---------- INPUT MATERIAL

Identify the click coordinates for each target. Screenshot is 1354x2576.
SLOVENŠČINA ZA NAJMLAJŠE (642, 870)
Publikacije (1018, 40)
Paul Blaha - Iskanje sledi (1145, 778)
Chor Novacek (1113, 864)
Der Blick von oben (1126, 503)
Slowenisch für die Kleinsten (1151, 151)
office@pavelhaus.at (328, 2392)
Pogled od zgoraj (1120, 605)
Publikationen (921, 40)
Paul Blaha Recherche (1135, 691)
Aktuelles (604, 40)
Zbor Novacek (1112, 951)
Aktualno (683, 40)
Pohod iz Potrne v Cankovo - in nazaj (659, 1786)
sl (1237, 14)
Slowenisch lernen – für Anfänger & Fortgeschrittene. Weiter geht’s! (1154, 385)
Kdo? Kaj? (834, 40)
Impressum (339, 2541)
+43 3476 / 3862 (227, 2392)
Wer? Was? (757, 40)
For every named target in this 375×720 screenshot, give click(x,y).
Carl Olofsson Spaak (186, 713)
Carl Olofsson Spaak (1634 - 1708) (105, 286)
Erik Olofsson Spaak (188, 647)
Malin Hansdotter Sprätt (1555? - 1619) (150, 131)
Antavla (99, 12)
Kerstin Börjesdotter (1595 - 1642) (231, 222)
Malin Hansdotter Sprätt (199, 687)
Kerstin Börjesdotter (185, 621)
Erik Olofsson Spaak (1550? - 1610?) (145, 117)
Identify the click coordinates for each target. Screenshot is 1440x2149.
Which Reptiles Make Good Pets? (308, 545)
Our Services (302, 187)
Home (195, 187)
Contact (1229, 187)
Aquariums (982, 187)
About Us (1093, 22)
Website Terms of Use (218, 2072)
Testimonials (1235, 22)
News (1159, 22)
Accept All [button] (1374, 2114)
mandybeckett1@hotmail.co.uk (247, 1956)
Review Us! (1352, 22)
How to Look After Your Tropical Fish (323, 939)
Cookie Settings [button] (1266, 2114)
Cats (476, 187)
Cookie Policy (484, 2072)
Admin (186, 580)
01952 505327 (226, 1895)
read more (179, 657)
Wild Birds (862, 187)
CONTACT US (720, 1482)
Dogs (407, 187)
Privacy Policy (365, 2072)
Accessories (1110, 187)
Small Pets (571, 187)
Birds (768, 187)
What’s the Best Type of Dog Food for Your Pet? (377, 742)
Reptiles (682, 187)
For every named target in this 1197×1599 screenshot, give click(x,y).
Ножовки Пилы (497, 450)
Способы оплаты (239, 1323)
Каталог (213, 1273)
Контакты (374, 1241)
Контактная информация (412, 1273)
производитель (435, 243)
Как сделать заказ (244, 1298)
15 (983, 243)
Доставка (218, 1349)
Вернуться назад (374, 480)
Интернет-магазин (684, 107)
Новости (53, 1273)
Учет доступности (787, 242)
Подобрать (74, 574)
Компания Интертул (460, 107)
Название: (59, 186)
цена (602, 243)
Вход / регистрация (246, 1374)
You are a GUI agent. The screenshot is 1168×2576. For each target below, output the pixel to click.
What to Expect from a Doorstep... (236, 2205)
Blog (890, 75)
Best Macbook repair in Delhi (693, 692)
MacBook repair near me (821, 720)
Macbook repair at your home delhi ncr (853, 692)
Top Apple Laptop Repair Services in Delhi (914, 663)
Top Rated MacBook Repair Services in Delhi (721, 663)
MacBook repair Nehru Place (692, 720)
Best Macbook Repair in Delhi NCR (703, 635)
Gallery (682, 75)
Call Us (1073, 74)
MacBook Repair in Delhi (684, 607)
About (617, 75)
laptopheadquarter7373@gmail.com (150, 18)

--------------------

EXERCISE INSTRUCTIONS:
Rewrite all of the rows above, replacing every occurrence of "target" with "item" and leaving everything else unchanged.

OUTPUT FOR THIS EXERCISE:
Identify the click coordinates for each item. Screenshot is 1354x2576.
SLOVENŠČINA ZA NAJMLAJŠE (642, 870)
Publikacije (1018, 40)
Paul Blaha - Iskanje sledi (1145, 778)
Chor Novacek (1113, 864)
Der Blick von oben (1126, 503)
Slowenisch für die Kleinsten (1151, 151)
office@pavelhaus.at (328, 2392)
Pogled od zgoraj (1120, 605)
Publikationen (921, 40)
Paul Blaha Recherche (1135, 691)
Aktuelles (604, 40)
Zbor Novacek (1112, 951)
Aktualno (683, 40)
Pohod iz Potrne v Cankovo - in nazaj (659, 1786)
sl (1237, 14)
Slowenisch lernen – für Anfänger & Fortgeschrittene. Weiter geht’s! (1154, 385)
Kdo? Kaj? (834, 40)
Impressum (339, 2541)
+43 3476 / 3862 (227, 2392)
Wer? Was? (757, 40)
For every named item in this 375×720 screenshot, give click(x,y).
Carl Olofsson Spaak (186, 713)
Carl Olofsson Spaak (1634 - 1708) (105, 286)
Erik Olofsson Spaak (188, 647)
Malin Hansdotter Sprätt (1555? - 1619) (150, 131)
Antavla (99, 12)
Kerstin Börjesdotter (1595 - 1642) (231, 222)
Malin Hansdotter Sprätt (199, 687)
Kerstin Börjesdotter (185, 621)
Erik Olofsson Spaak (1550? - 1610?) (145, 117)
Identify the click coordinates for each item. Screenshot is 1440x2149.
Which Reptiles Make Good Pets? (308, 545)
Our Services (302, 187)
Home (195, 187)
Contact (1229, 187)
Aquariums (982, 187)
About Us (1093, 22)
Website Terms of Use (218, 2072)
Testimonials (1235, 22)
News (1159, 22)
Accept All [button] (1374, 2114)
mandybeckett1@hotmail.co.uk (247, 1956)
Review Us! (1352, 22)
How to Look After Your Tropical Fish (323, 939)
Cookie Settings [button] (1266, 2114)
Cats (476, 187)
Cookie Policy (484, 2072)
Admin (186, 580)
01952 505327 (226, 1895)
read more (179, 657)
Wild Birds (862, 187)
CONTACT US (720, 1482)
Dogs (407, 187)
Privacy Policy (365, 2072)
Accessories (1110, 187)
Small Pets (571, 187)
Birds (768, 187)
What’s the Best Type of Dog Food for Your Pet? (377, 742)
Reptiles (682, 187)
For every named item in this 1197×1599 screenshot, give click(x,y).
Ножовки Пилы (497, 450)
Способы оплаты (239, 1323)
Каталог (213, 1273)
Контакты (374, 1241)
Контактная информация (412, 1273)
производитель (435, 243)
Как сделать заказ (244, 1298)
15 (983, 243)
Доставка (218, 1349)
Вернуться назад (374, 480)
Интернет-магазин (684, 107)
Новости (53, 1273)
Учет доступности (787, 242)
Подобрать (74, 574)
Компания Интертул (460, 107)
Название: (59, 186)
цена (602, 243)
Вход / регистрация (246, 1374)
You are a GUI agent. The screenshot is 1168×2576. For each item below, output the pixel to click.
What to Expect from a Doorstep... (236, 2205)
Blog (890, 75)
Best Macbook repair in Delhi (693, 692)
MacBook repair near me (821, 720)
Macbook repair at your home delhi ncr (853, 692)
Top Apple Laptop Repair Services in Delhi (914, 663)
Top Rated MacBook Repair Services in Delhi (721, 663)
MacBook repair Nehru Place (692, 720)
Best Macbook Repair in Delhi NCR (703, 635)
Gallery (682, 75)
Call Us (1073, 74)
MacBook Repair in Delhi (684, 607)
About (617, 75)
laptopheadquarter7373@gmail.com (150, 18)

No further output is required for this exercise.